Using artificial intelligence, the brands intend to personalize menu options and increase revenue. Menus typically include a combination of Western and Chinese options. To share best practices across its brands, Yum! China opened an innovation center in Shanghai. The center should also help the Yum! brands keep their edge in China’s increasingly competitive market. The first Western restaurant to expand rapidly in China, KFC entered the market in 1987.
Burger King recently opened its China location No. 1,000, in Shanghai, with plans for another 1,000 restaurants in China within three years. Its sister chain, Tim Hortons, also owned by Restaurant Brands International, opened a restaurant in Shanghai, too, the first of 1,500 locations the coffee shop chain plans to open in China over the next decade.

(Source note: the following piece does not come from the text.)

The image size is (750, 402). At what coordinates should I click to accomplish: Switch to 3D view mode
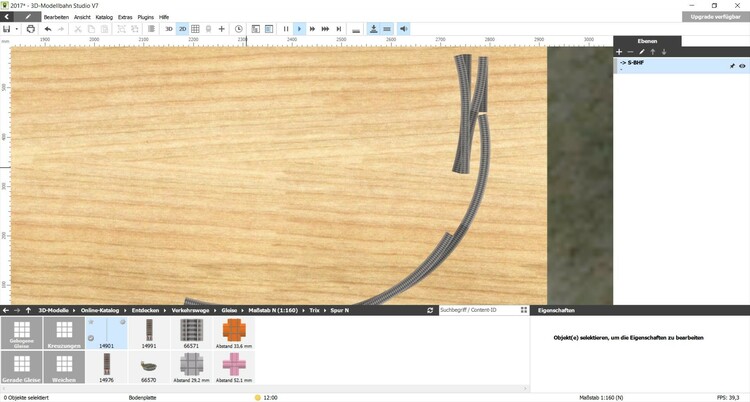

Starbucks, operates around 3,300 stores in China, having opened its first Chinese store 20 years ago. Recently, however, it has encountered strong competition from the Chinese brand Luckin’ Coffee, which focuses on delivery and convenience more than on customer experience, a core Starbucks strength. Starbucks has expanded delivery through a partnership with Alibaba.
Brand Building Best Practices
- Adopt a hospitality mentality
Know the customer and what he or she wants. Not everyone is after speed. Not everyone is after convenience. Given the tools, people will signal how they want to be treated. Customers do not visit fast food restaurants expecting a fine dining experience. But personal attention and respect is always welcomed. The basics of the hospitality business are the same for all customers at all price points.
- Think outside the box
The simple box-like fast food restaurants of the 1950s are a quaint reminder of what seemed modern and convenient to mid-century, post war consumers. When the first McDonald’s opened almost 65 years ago, its consistency of food and experience seemed miraculous. Customers today are less impressionable. They want it their way. And not just the topping on their burger. They want everything their way: what they order, how they order it, and where it is delivered. And if the food is supposed to be hot, it better be. Take inspiration from the past. Take orders from the customer.
- Find inspiration worldwide
Examples of industry best practices probably will not be found in the competition across the street—unless the street is in Shanghai or another major Chinese city where there is a convergence of consumers looking for the newest thing and digital technology and data able to supply it. The menu items, speed of preparation and delivery, and cashless checkout, even with facial recognition, may not be applicable to all markets, but China is a laboratory where fast food is being reinvented.